To recover overtime compensation under the FLSA, "an employee must prove that he worked overtime hours without compensation, and he must show the amount and extent of his overtime work as a matter of just and reasonable inference." Davis v. Abington Mem'l Hosp., 765 F.3d 236, 241 (3d Cir. 2014) (quoting Davis v. Food Lion, 792 F.2d 1274, 1276 (4th Cir. 1986)). To state a plausible FLSA claim, "a plaintiff must sufficiently allege forty hours of work in a given workweek as well as some uncompensated time in excess of the forty hours." Id. at 242 (emphasis in original) (internal punctuation omitted) (quoting Lundy v. Catholic Health Sys. of Long Island Inc., 711 F.3d 106, 114 (2d Cir. 2013)). In adopting this standard, the Third Circuit rejected a stricter approach taken by some courts that requires a plaintiff to allege the number of overtime hours worked. Id. at 241. Thus, at the motion to dismiss stage, "a plaintiff's claim that she 'typically' worked forty hours per week, worked extra hours during such a forty-hour week, and was not compensated for extra hours beyond forty hours he or she worked during one or more of those forty-hour weeks, would suffice." Id. at 243.
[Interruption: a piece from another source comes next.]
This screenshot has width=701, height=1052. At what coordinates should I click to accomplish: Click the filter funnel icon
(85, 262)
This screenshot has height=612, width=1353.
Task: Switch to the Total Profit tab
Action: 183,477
Here, Plaintiff alleges that he "often worked longer hours than the forty (40) hour workweek,"4 and that Defendant "set [his] weekly work schedule." Compl. ¶¶ 16-17. The Complaint continues that "[d]espite working more than forty (40) hours per week, the Plaintiff never received overtime pay." Id. ¶ 17. While sparse, these allegations satisfy the pleading requirements set forth in Abington Memorial.

Defendant relies on Lundy and Abington Memorial to argue that Plaintiff fails to set forth a failure to pay overtime claim. Def. Br. at 11. In both cases, however, the plaintiffs' FLSA claims were dismissed because they failed to plausibly plead that they worked more than forty hours in a given week. See Lundy, 711 F.3d at 115 ("[W]e find no plausible claim that FLSA was violated, because Plaintiffs have not alleged a single workweek in which they worked at least 40 hours and also worked uncompensated time in excess of 40 hours."); Abington Mem'l Hosp., 765 F.3d at 243 ("None of the named plaintiffs has alleged a single workweek in which he or she worked at least forty hours and also worked uncompensated time in excess of forty hours."). As discussed, Plaintiff here pleads that he worked longer than forty hours in a given week but was not paid overtime for the excess hours. Lundy and Davis, therefore, fail to support Defendant's argument.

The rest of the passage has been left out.